» **求める内容**: 朝ドラ「エール」の記事によると、かつての「シリアス無言劇」が脚光を浴びそうだとされるのはなぜですか?

» **提示文**:

══════════════════════════════

窪田正孝主演の朝ドラ「エール」(NHK)の第35話が5月15日に放送され、3月29日に新型コロナウイルスによる肺炎のために亡くなったコメディアンの志村けんさんと、窪田が初めて対面するシーンがあった。志村さんの圧倒的な存在感が大きな反響を呼んでいる。
「第35話は、コロンブスレコードとの契約が作曲家界の重鎮・小山田耕三(志村)の推薦で決まったことを知った裕一(窪田)が、会社のサロンで小山田と遭遇。意を決して、しどろもどろになりながら話しかけるといったシーンが描かれました」(テレビ誌ライター)
幼少の頃から、小山田の本で音楽の勉強をしてきたことへの感謝の言葉を伝え、「いつか、先生と同じ(西洋音楽)の青レーベルで音楽を書かせていただけるよう、精進して参ります」と思いを口にすると、小山田は「古山君。(流行歌の)赤レーベルでは、どんな曲を出したのかな?君は赤レーベル専属の作曲家だよね?」と釘を刺され、ぐうの音も出ない裕一。この緊迫したやりとりに、視聴者から「コントの時と全然雰囲気が違い、威厳ある演技」「濃厚な、そして心情伝わる演技のぶつかり合い。目が離せなかった」などの声があがった。
コント一筋に生きてきた志村さんが、役者としての凄みを見せつけたシーンだったが、もともとシリアスな演技にも定評があったというのは、志村さんをよく知る放送作家だ。
「1987年から始まった『志村けんのだいじょうぶだぁ』(フジテレビ系)には、お笑いの要素がまったくないサイレントドラマ“シリアス無言劇”というものがありました。10分前後の短いものから、長いものでは30分近くもある本格ドラマさながらの悲劇ばかり。宗次郎のオカリナの調べに乗って展開するこの作品こそ、ファンの間では隠れた傑作と呼ばれています」
今回の朝ドラ「エール」が遺作となった志村さん。これを機にかつての「シリアス無言劇」が脚光を浴びそうだ。

══════════════════════════════

[収集したデータの記録]
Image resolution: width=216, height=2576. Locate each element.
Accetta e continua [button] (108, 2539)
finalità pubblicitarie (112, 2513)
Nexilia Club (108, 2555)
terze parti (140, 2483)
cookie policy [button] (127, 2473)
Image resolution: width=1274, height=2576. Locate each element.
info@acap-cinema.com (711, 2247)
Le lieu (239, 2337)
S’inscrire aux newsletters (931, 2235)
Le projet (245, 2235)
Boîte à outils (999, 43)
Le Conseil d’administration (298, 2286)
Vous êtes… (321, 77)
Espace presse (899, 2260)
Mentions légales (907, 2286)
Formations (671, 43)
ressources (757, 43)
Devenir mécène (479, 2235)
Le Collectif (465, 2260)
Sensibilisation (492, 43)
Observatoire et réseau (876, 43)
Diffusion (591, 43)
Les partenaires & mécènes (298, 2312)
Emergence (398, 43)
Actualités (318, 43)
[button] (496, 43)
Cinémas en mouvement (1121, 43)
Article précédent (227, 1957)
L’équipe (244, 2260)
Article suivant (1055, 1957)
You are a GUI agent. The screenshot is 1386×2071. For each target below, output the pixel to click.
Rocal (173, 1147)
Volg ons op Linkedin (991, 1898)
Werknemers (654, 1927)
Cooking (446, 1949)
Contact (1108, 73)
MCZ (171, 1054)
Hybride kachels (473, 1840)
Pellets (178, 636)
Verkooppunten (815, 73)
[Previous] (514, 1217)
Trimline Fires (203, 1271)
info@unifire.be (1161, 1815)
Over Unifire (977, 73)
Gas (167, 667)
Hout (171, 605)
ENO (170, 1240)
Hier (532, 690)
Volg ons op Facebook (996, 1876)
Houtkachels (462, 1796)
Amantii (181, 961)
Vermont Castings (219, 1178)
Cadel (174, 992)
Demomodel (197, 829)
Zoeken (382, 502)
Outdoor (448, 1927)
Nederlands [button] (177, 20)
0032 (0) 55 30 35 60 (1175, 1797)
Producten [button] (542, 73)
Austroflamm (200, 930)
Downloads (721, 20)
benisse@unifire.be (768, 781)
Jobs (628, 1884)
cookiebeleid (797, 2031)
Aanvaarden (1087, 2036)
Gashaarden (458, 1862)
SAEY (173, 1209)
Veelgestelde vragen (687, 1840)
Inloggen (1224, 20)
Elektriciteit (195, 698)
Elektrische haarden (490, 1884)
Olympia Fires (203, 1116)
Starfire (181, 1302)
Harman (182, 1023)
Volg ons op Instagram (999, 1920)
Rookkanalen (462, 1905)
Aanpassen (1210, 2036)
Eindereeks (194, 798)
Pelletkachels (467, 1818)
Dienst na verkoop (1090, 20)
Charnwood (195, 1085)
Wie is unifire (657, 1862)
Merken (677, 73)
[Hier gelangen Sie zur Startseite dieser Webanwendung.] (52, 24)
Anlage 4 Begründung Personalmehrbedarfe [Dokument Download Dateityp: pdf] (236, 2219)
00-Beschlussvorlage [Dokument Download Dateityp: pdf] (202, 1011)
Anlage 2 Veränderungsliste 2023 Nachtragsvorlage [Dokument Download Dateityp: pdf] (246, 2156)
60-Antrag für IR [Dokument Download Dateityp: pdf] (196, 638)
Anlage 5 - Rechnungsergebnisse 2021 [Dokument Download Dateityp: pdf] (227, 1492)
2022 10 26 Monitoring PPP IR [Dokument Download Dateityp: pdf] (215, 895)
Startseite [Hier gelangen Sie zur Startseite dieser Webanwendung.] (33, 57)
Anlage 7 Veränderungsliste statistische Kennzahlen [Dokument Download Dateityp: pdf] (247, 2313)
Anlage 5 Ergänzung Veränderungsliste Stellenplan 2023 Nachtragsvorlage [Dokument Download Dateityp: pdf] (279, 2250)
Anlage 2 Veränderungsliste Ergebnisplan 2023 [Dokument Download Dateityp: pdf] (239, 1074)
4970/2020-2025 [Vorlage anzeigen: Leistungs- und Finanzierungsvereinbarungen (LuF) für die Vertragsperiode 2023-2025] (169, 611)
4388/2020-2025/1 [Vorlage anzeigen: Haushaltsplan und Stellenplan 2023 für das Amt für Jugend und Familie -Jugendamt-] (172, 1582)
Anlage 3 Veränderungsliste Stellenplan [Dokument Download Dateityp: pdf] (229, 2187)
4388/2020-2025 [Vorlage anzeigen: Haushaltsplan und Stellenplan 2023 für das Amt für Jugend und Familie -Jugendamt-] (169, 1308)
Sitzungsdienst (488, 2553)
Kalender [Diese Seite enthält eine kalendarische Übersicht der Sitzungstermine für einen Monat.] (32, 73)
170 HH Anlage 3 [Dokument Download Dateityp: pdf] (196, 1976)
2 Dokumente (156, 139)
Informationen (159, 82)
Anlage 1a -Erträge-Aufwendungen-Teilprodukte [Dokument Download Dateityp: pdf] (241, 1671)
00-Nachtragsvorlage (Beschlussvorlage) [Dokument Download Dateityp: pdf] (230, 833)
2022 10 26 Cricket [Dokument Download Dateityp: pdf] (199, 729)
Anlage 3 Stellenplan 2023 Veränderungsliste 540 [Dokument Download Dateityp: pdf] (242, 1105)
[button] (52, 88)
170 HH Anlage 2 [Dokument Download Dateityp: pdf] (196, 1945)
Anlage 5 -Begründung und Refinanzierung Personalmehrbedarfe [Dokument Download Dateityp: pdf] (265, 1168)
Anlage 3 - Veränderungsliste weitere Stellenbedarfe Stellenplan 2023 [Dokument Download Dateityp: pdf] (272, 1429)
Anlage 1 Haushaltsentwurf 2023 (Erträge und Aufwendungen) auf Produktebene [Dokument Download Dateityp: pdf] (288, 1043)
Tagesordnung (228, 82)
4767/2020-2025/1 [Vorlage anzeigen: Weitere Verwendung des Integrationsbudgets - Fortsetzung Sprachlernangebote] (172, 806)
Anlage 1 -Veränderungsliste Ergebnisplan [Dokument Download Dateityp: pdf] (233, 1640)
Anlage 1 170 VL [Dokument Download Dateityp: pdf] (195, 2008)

══════════════════════════════

» **課題の解答**: 朝ドラ「エール」が志村けんさんの遺作となり、それが脚光を浴びるきっかけになると記事が述べているからです。